Flint said access, usage and sustainability of water resources all need to be addressed over the long term.
Food demand in Asia is primarily tied to rising incomes and demand will outstrip supply, the report said. Food demand is expected to grow 3.64 percent each year between 2000 and 2030. In South and Southeast Asia, food demand is estimated to grow annually by 2.75 percent.
The report said in the Middle East and Northern Africa, agricultural production will be able to satisfy roughly 83 percent of total food demand in 2050 if it maintains a current rate of "total factor productivity," or TFP. The term reflects the amounts of total inputs used per unit of output, including comparisons of the growth of output to the growth of input use.
Latin America and the Caribbean will produce a substantial food surplus by 2050 if the current TFP rate is maintained, the report said. However, investment is needed in infrastructure and continued productivity improvements to maximize the region's prospects to become a net food exporter, the report said.

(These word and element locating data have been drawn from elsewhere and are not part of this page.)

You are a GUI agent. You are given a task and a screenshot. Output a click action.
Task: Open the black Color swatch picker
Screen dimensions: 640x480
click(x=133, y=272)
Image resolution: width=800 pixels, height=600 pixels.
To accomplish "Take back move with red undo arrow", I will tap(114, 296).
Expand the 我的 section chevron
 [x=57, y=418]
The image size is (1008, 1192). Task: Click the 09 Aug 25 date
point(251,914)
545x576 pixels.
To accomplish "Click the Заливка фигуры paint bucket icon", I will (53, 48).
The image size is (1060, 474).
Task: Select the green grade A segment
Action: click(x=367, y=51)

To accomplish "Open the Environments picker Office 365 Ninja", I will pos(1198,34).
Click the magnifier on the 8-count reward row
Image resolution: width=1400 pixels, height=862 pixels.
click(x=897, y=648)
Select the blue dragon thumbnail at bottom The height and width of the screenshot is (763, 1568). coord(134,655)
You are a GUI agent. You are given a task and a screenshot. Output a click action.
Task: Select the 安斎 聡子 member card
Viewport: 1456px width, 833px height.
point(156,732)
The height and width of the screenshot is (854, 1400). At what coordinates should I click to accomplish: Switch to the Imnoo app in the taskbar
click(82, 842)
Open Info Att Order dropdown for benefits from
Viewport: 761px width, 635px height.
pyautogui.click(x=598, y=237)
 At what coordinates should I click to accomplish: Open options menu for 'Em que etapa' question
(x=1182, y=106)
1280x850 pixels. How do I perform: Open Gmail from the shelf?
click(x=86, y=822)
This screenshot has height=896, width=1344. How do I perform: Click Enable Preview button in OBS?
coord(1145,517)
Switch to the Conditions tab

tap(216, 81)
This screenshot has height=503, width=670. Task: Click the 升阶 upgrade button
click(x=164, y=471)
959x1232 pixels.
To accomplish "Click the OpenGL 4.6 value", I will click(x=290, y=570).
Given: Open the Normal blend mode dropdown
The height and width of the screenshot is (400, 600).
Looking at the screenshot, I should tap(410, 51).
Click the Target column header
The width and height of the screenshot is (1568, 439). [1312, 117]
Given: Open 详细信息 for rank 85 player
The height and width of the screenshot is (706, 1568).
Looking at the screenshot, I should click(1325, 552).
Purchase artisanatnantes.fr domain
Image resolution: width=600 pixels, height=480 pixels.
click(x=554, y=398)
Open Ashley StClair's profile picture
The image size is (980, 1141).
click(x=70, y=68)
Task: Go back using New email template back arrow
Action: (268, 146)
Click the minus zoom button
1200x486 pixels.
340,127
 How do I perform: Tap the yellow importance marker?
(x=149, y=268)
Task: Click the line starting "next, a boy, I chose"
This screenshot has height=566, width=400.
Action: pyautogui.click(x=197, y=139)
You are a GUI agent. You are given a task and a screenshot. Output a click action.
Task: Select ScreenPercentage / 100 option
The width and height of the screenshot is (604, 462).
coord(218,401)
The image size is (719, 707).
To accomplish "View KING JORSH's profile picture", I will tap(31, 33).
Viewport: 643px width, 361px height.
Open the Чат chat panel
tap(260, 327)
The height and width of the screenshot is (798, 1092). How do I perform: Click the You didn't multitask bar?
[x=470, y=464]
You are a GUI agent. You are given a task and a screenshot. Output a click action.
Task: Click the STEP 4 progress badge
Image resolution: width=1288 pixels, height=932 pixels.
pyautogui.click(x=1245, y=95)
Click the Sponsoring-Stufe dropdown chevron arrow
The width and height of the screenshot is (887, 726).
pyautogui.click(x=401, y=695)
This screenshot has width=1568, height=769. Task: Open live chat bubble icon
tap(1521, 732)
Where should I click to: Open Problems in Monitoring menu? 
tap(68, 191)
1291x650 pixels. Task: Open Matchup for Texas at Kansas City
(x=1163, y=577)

The report said areas in Eastern Europe and the former Soviet Union have "enormous agricultural production potential," but currently low productivity.
Given the wide global disparity in purchasing power, achieving necessary food production by 2050 requires improving the productivity of farmers in every major region, and across all scales of agriculture, from smallholder to commercial exporter, and preserving those gains, the report said.